Cultivar para reacender interesse pelo feijão

Cultivar para reacender interesse pelo feijão

Variedade rajada, lançada neste mês pela Secretaria da Agricultura do Rio Grande do Sul, mostra boa produtividade e chance de melhor preço para uma cultura que vem cedendo espaço para o plantio da soja

Por
Camila Pessoa*

Depois de 11 anos de pesquisa, a Secretaria da Agricultura, Pecuária e Desenvolvimento Rural (SEAPDR) lançou, no início de abril, uma nova cultivar de feijão: a RS Centenário. Pertencente ao grupo comercial de feijões rajados, a cultivar possibilita a colheita mecanizada e tem um ciclo de produção mais tardio, o que leva a um melhor enchimento dos grãos e melhores índices de produtividade. A inovação chega em um momento em que o cultivo da leguminosa perde espaço na agricultura gaúcha, mesmo com o preço acima de R$ 250,00 a saca.

A previsão da Emater/RS-Ascar é que sejam colhidas 70,25 mil toneladas de feijão na primeira e segunda safras, o que representa uma perda de 27% em relação às estimativas iniciais. Se confirmada, esta será a segunda menor colheita da série histórica do Instituto Brasileiro de Geografia e Estatística (IBGE), iniciada em 1970, ficando atrás apenas do ano de 1986, quando a produção foi de 60,68 mil toneladas. Em área semeada também houve um decréscimo significativo, com estimativa de 52,2 mil hectares, cerca de metade das lavouras de 2010, quando foram plantados 103 mil hectares de feijão.

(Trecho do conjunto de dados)

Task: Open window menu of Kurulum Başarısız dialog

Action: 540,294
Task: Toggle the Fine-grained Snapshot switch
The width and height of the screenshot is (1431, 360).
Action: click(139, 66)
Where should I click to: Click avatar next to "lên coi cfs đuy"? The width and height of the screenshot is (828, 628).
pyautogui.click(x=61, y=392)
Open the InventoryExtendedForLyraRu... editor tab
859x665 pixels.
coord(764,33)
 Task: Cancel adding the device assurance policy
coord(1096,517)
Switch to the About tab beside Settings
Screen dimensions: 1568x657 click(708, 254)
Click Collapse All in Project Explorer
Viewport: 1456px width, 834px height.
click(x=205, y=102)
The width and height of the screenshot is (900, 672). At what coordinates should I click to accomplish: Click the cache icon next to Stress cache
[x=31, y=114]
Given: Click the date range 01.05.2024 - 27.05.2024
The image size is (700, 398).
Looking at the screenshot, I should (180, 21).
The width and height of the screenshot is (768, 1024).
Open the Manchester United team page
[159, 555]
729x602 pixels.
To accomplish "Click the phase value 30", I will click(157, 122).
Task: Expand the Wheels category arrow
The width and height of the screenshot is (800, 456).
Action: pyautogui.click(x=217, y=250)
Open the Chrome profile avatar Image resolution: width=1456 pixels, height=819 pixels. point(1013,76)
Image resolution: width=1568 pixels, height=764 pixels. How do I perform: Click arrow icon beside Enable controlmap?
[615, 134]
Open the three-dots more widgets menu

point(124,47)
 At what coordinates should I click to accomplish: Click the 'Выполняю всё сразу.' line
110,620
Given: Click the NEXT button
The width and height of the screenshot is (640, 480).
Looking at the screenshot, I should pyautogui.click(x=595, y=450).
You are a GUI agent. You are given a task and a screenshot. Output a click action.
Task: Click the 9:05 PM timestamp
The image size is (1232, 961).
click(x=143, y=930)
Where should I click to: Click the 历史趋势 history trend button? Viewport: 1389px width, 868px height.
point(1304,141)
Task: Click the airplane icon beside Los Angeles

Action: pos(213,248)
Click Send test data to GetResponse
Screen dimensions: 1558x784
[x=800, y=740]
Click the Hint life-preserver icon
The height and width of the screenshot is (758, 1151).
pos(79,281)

▶ _OBJETIVO DO EXERCÍCIO_
Reproduza fielmente a parte do texto sobre a nova cultivar de feijão que começa em "Variedade rajada, lançada" e vai até "250,00 a saca.", incluindo essas palavras.

▶ _TAREFA CONCLUÍDA_
Variedade rajada, lançada neste mês pela Secretaria da Agricultura do Rio Grande do Sul, mostra boa produtividade e chance de melhor preço para uma cultura que vem cedendo espaço para o plantio da soja

Por
Camila Pessoa*

Depois de 11 anos de pesquisa, a Secretaria da Agricultura, Pecuária e Desenvolvimento Rural (SEAPDR) lançou, no início de abril, uma nova cultivar de feijão: a RS Centenário. Pertencente ao grupo comercial de feijões rajados, a cultivar possibilita a colheita mecanizada e tem um ciclo de produção mais tardio, o que leva a um melhor enchimento dos grãos e melhores índices de produtividade. A inovação chega em um momento em que o cultivo da leguminosa perde espaço na agricultura gaúcha, mesmo com o preço acima de R$ 250,00 a saca.